I'm probably out of line saying this so take it with a grain of salt but so far I've preferred subs with a wide flat BL curve and a great suspension. Could be coincidence. There's something I can't put my finger on but these types of subs make me feel the music more, emotionally. My IB15s sounded great and they were so accurate and just technically perfect yet I prefer the "inferior" or less accurate sound of the Max15 so far. The W7 is very good with this, a great balance between warmth and accuracy. It was very hard for me to not go with another pair of W7s but I made myself try something new. 

Sorry I've rambled on, I probably should have stopped at how much power to feed them lol.


----------



## edzyy (Aug 18, 2011)

gregerst22 said:


> I've tried the GTO15. I may have had a bad sub but I thought it was horrible.


Bad sub

Had to be lol


----------



## Niebur3 (Jul 11, 2008)

xxx_busa said:


> I have IB and thinking of going sealed or ported dual 12" illusions..............


Wow.....thinking of downgrading some...huh?


----------



## BigRed (Aug 12, 2007)

Niebur3 said:


> Wow.....thinking of downgrading some...huh?

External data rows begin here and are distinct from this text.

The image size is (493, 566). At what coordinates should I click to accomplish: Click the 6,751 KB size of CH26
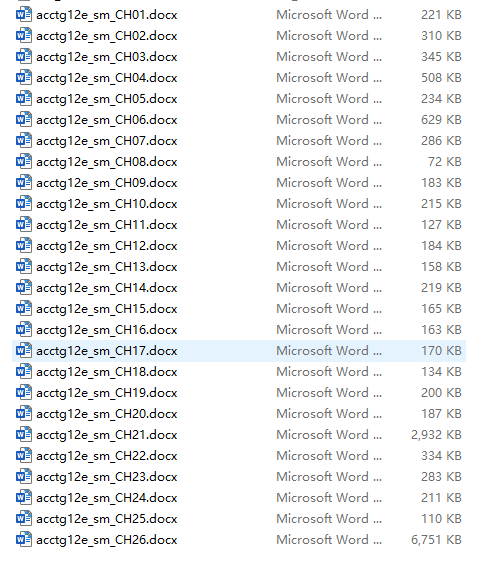[x=436, y=540]
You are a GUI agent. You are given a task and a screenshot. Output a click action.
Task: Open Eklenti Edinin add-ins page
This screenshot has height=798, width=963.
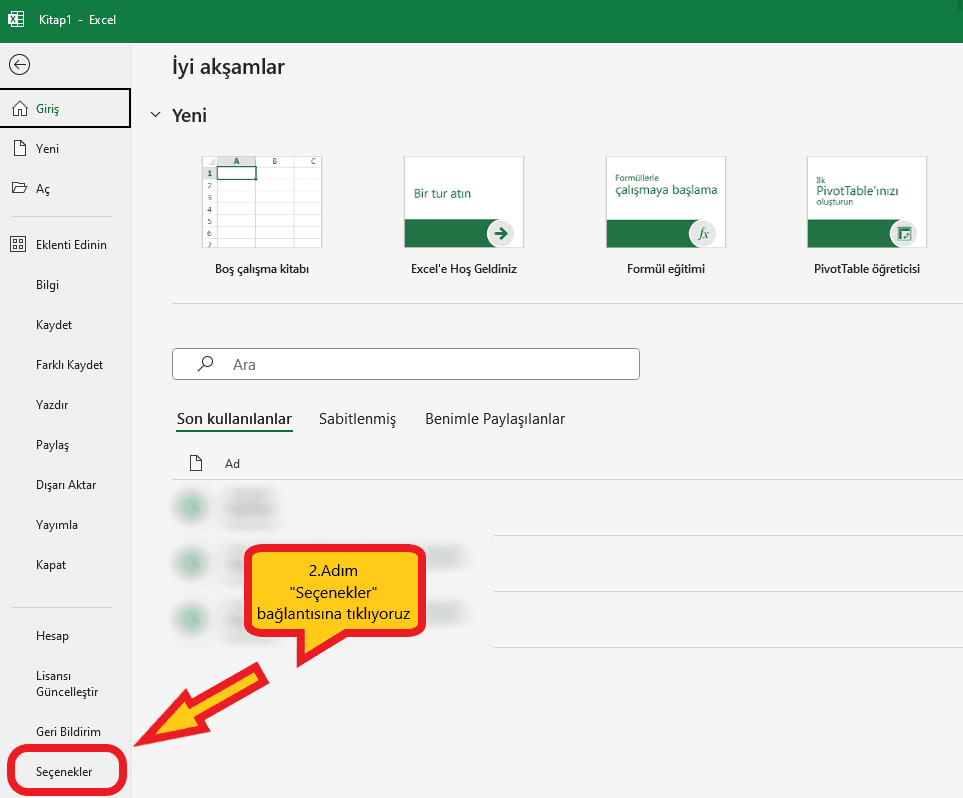pyautogui.click(x=70, y=245)
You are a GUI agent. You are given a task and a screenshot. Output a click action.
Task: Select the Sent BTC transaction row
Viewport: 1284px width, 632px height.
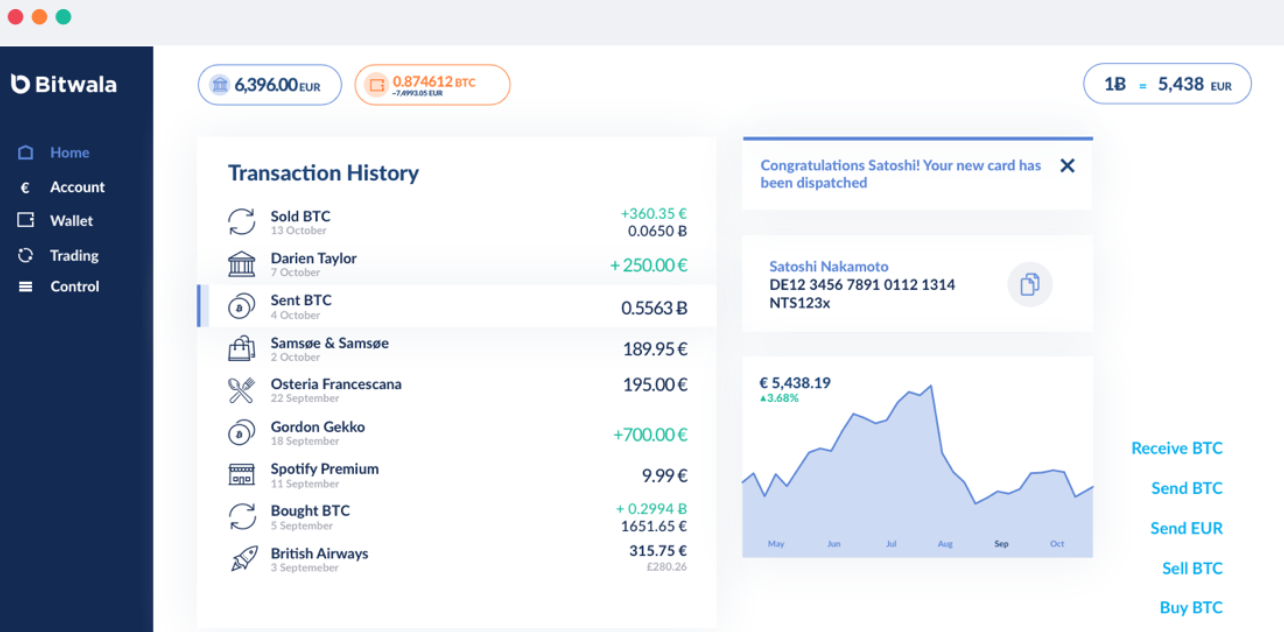point(457,306)
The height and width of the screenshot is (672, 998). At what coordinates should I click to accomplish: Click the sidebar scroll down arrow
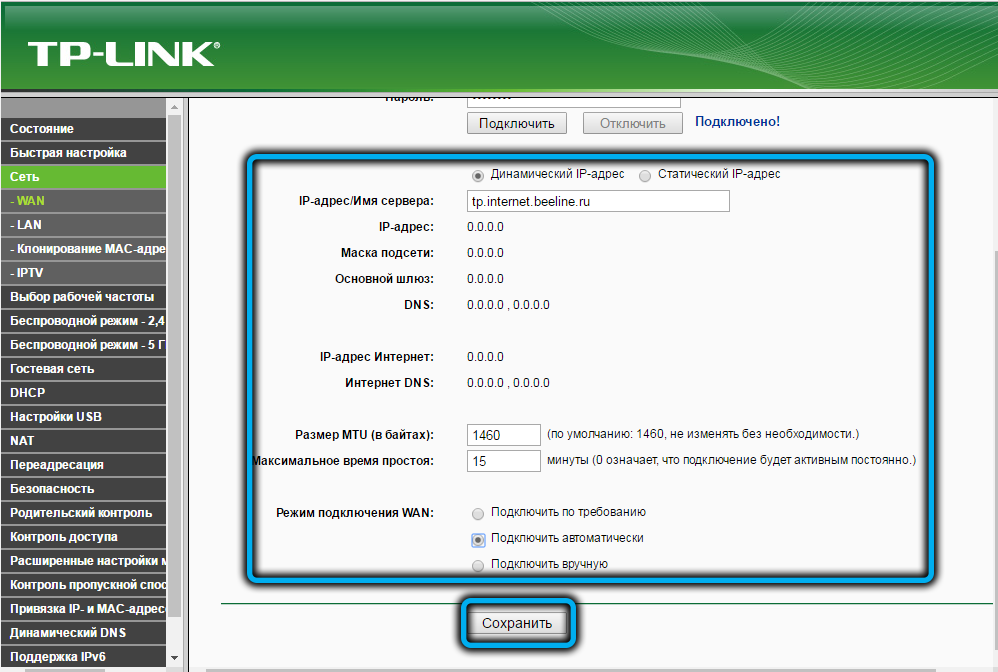tap(175, 657)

Considering it's the worst sub I've ever tuned on and especially IB, anything would be an upgrade from the dyn subs

Mark has good ears and can buy anything he wants. Guess what? He wants the illusions. Lmao!!

I see you're still butthurt that orca wouldn't let u be a dealer Jerry?


----------



## BuickGN (May 29, 2009)

I can understand not everyone loving the same thing but hating the 1200s? That seems a little extreme considering everyone seems to love them. I have never owned one but I've heard them and was very impressed. 

The TL has never been as easy for me to get the subs to sound just right. My GN seemed to sound great no matter what I put in it. The TL has always required work for me. Did you tune the car before the Dyns? I remember Mark saying he really liked them. That's a far cry from the worst sub ever.


----------



## subterFUSE (Sep 21, 2009)

BuickGN said:


> In my trunk I ran a single most of the time and at 500w it was probably close to it's 32mm xmax. So I would say 1,000w total would get stupid loud and use most of their linear displacement without leaving too much on the table.
> 
> One thing, the 13W7 has over 50mm one way excursion before mechanical damage so you could more than likely put their full thermal rating to them as long as they don't dip below 20hz. You're absolutely not going to hurt them with any reasonable power.
> 
> ...



I'm not sure I will trade up my Dyns or not, but just tossing around some ideas. I really like the sound of my Dyns. They are very accurate and definitely hit deep notes that I've not experienced before in any of my previous systems. (Always used JL W6 series subs in previous 3 cars)
But I'm not getting the same visceral effect that my previous systems with JL subs delivered.

Put simply, the Dyns sound great but don't hit very hard.
Since I listen primarily to house music, I find myself wanting more punch to my bass. Don't get me wrong, I want accuracy first.... but I want a little bit more impact to the bass than I'm getting now.

Maybe a different amplifier on the Dyns would make a difference?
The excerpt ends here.